Modulation of mitochondrial electrical potential: A candidate mechanism for drug resistance in African trypanosomes

Bloodstream forms of four populations of the livestock pathogen Trypanosoma congolense, isolated from different natural infections, have been shown to exhibit a wide range of sensitivities to the trypanocide isometamidium chloride (Samorin(R)). In mice the 50% curative doses (CD50) for Samorin range from 0.007 to 20 mg/kg body weight. Uptake of isometamidium chloride demonstrated Michaelis-Menten-type kinetics in all the populations. with K-m values in the range 0.35-0.87 mu M, and V-max varied from 17 to 216 pmol/min per 10(8) cells. The magnitude of V-max was correlated with sensitivity to the drug. In contrast, no correlation was observed between K-m values and drug sensitivity.

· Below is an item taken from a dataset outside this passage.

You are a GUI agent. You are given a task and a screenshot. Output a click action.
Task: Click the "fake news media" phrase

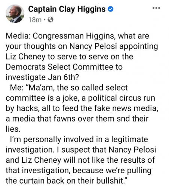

Pulse-chase experiments indicated two compartments for accumulation of drug. The first consists of freely diffusible drug that is invariant between populations; the other consists of retained isometamidium, which is of variable magnitude between the populations and is correlated with drug sensitivity. Autoradiography and fluorescence microscopy demonstrated initial, rapid accumulation of the drug within the mitochondrion, specifically the kinetoplast. In a drug-sensitive population of T. congolense, agents affecting mitochondrial function were shown to produce dose-dependent inhibition of mitochondrial membrane potential (Delta Psi(mito)), as measured by the accumulation of the lipophilic cations [H-3]methyltriphenylphosphonium iodide or rhodamine 123. The agents also produced parallel inhibition of isometamidium uptake, suggesting an involvement of Delta Psi(mito) in the accumulation of the drug. When characterized in each of the four populations, the spontaneous Delta Psi(mito) was shown to be characteristic of each population and was correlated with V-max for drug uptake and sensitivity to the drug in vitro and in vivo. We therefore conclude that in T. congolense Delta Psi(mito) is an important determinant of the rate and accumulation of the trypanocide isometamidium chloride. Populations of this trypanosome species vary with respect to Delta Psi(mito), which is correlated with sensitivity to isometamidium. We suggest that when exposed to drug, the selection of such populations represents a novel mechanism of drug resistance in protozoan parasites.